Three consumer advocate groups, including The Electronic Privacy Information Center (EPIC), the Center for Digital Democracy (CDD) and the federation of state Public Interest Research Groups (US PIRG) filed an FTC complaint today objecting to Google’s proposed $3.1 billion acquisition of DoubleClick.
“Google will operate with virtually no legal obligation to ensure the privacy, security and accuracy of the personal data that it collects. At this time, there is simply no consumer privacy issue more pressing for the commission to consider than Google’s plan to combine the search histories and Web site visit records of Internet users,” the complaint says.
In a reiteration of its typical party line, a Google rep told the Washington Post that Google would never undermine user trust because that would decrease the value of Google’s products.

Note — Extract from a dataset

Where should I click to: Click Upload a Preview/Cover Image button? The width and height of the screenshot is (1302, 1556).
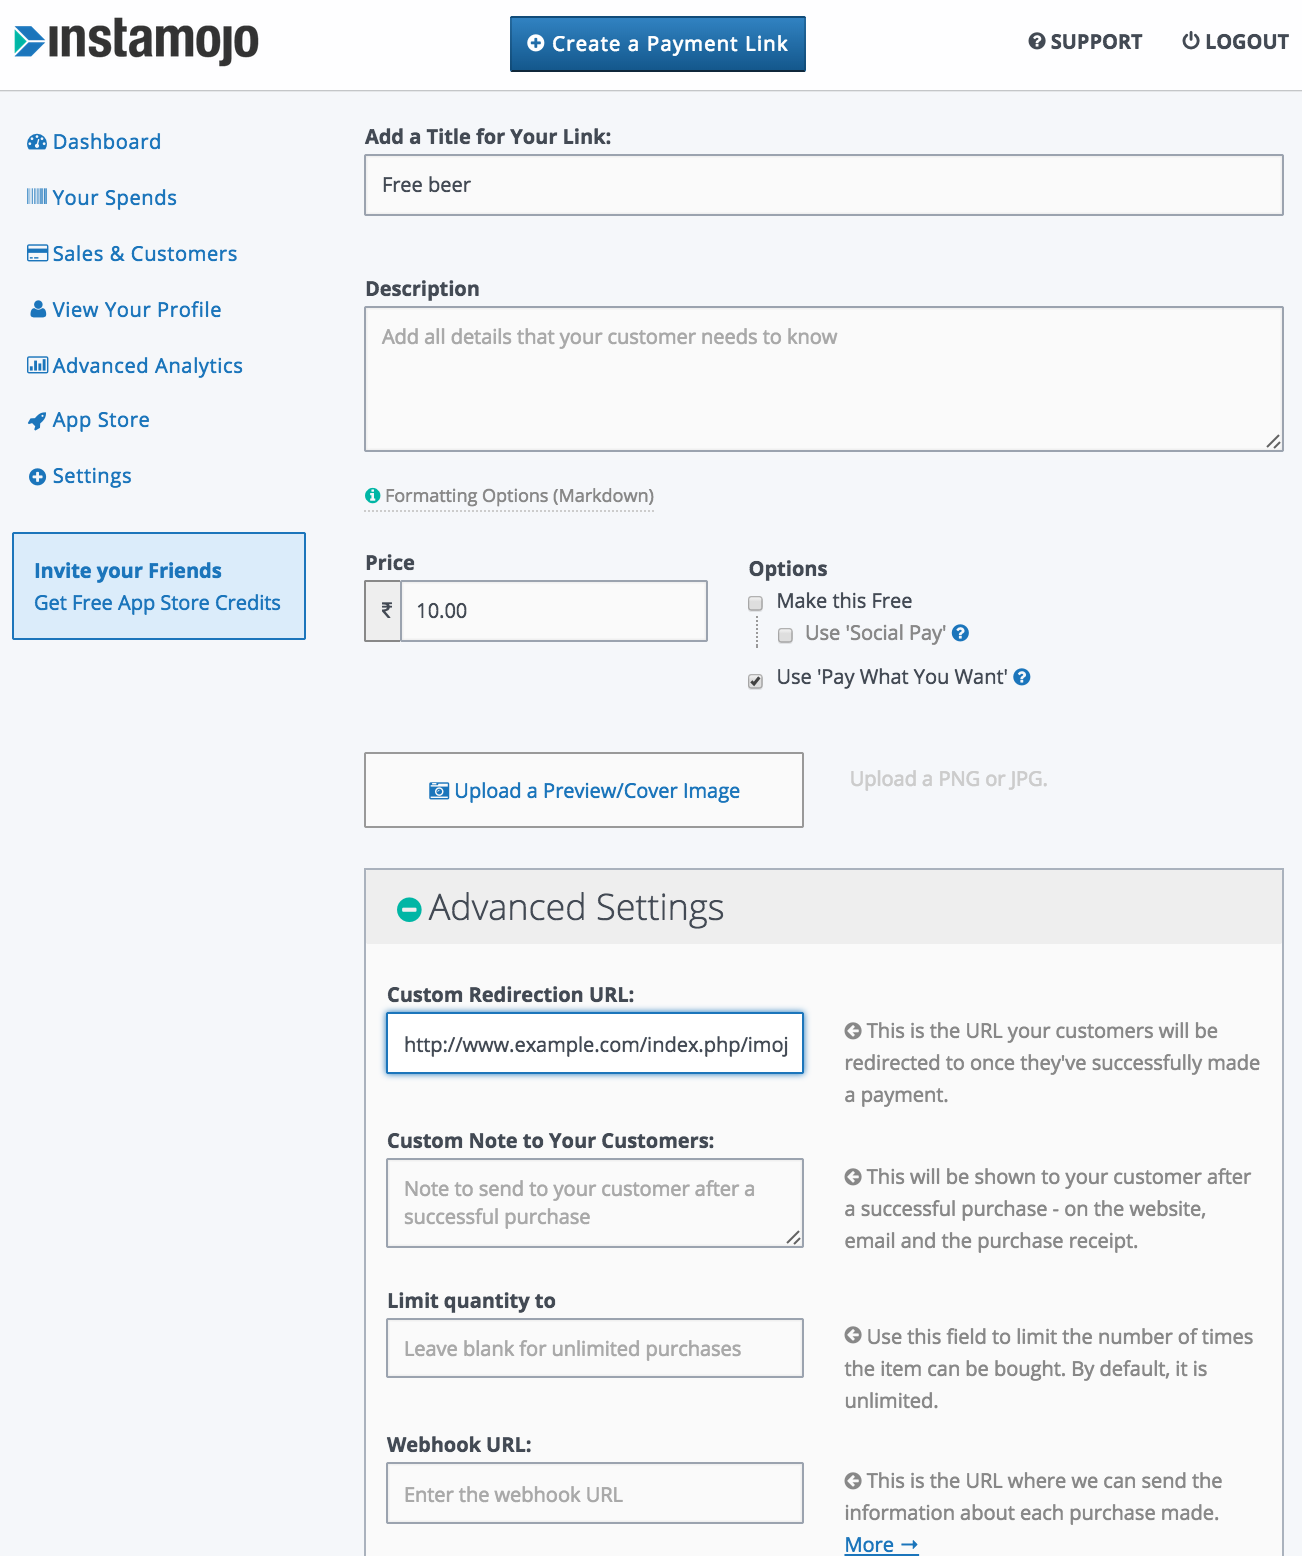point(584,790)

The FTC, however, doesn’t typically block mergers based on privacy issues. Check this quote from 1999, when DoubleClick acquired Abacus:
“We have no grounds to challenge the merger based on privacy concerns. We and the Department of Justice evaluate mergers based on competition issues,” an FTC staffer said. “We’re not looking at the Abacus-DoubleClick merger specifically, but we are interested in these privacy issues in general and are sensitive to the concerns.”
Of course, DoubleClick eventually dropped its plan to merge the Abacus database in 2000 due to public pressure. DoubleClick sold Abacus last December.